Electronic device advancements in power, size reduction, and integration have resulted in increased heat flux and operating temperatures, negatively impacting the reliability of electronics. Ionic wind cooling is a new, environmentally friendly, and energy-efficient thermal management approach that effectively cools high heat flux local heat sources. However, enhancing ionic wind strength continuously can be challenging. In this study, an ionic wind blower consisting of an emitting electrode, a collecting electrode, and auxiliary electrodes is constructed. The experimental verification confirms the supplemental acceleration capacity of the auxiliary electrodes. When determining the optimal operating voltage applied to the auxiliary electrodes, the power consumption of the system and the intensity of the output ionic wind are taken into consideration. The blower’s operational and structural factors, such as the emitter structure, discharge gap, and distance between the auxiliary electrodes and collectors, are optimized according to how they affect the device’s functional qualities. The improved blower’s heat dissipation ability is evaluated by cooling an LED chip. The results demonstrate that the system performs optimally with an emitter having seven needles, a discharge gap of 5 mm, and 9 mm between the auxiliary electrodes and the collector.

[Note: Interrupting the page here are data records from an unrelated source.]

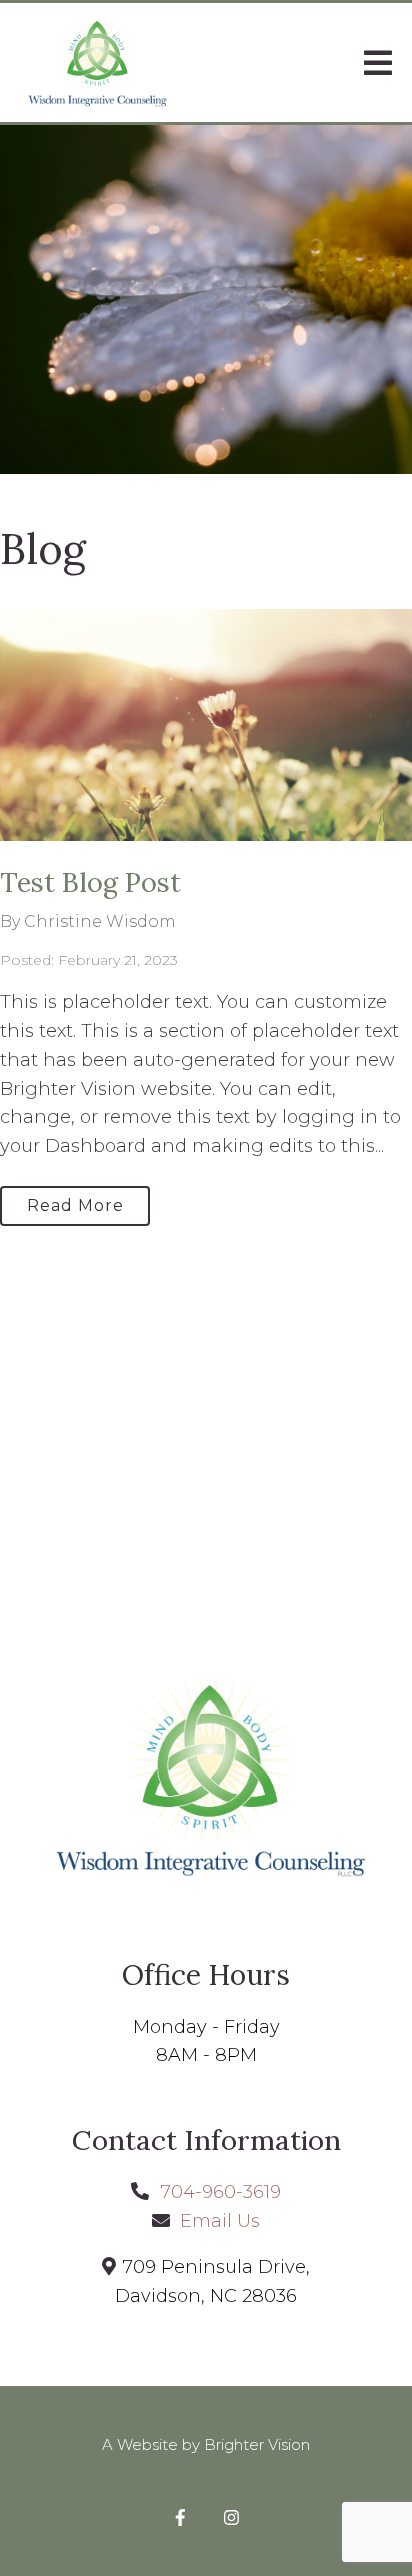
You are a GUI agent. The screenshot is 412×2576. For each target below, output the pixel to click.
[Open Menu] (378, 63)
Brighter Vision (257, 2444)
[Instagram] (231, 2517)
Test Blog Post (90, 882)
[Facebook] (180, 2517)
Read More (75, 1205)
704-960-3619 (220, 2192)
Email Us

The wind speed reaches 2.47 m/s, while the power consumption is only 1.6 W. Compared to the absence of auxiliary electrodes (47.7 W/(m²∙K)), the system’s mean convective heat transfer coefficient can reach 61.12 W/(m²∙K), resulting in a temperature reduction of the LED chip by up to 41.6 °C. With increasing voltage, the heat transfer enhancement ratio improves, enabling a blower with auxiliary electrodes to provide significant cooling while consuming less power.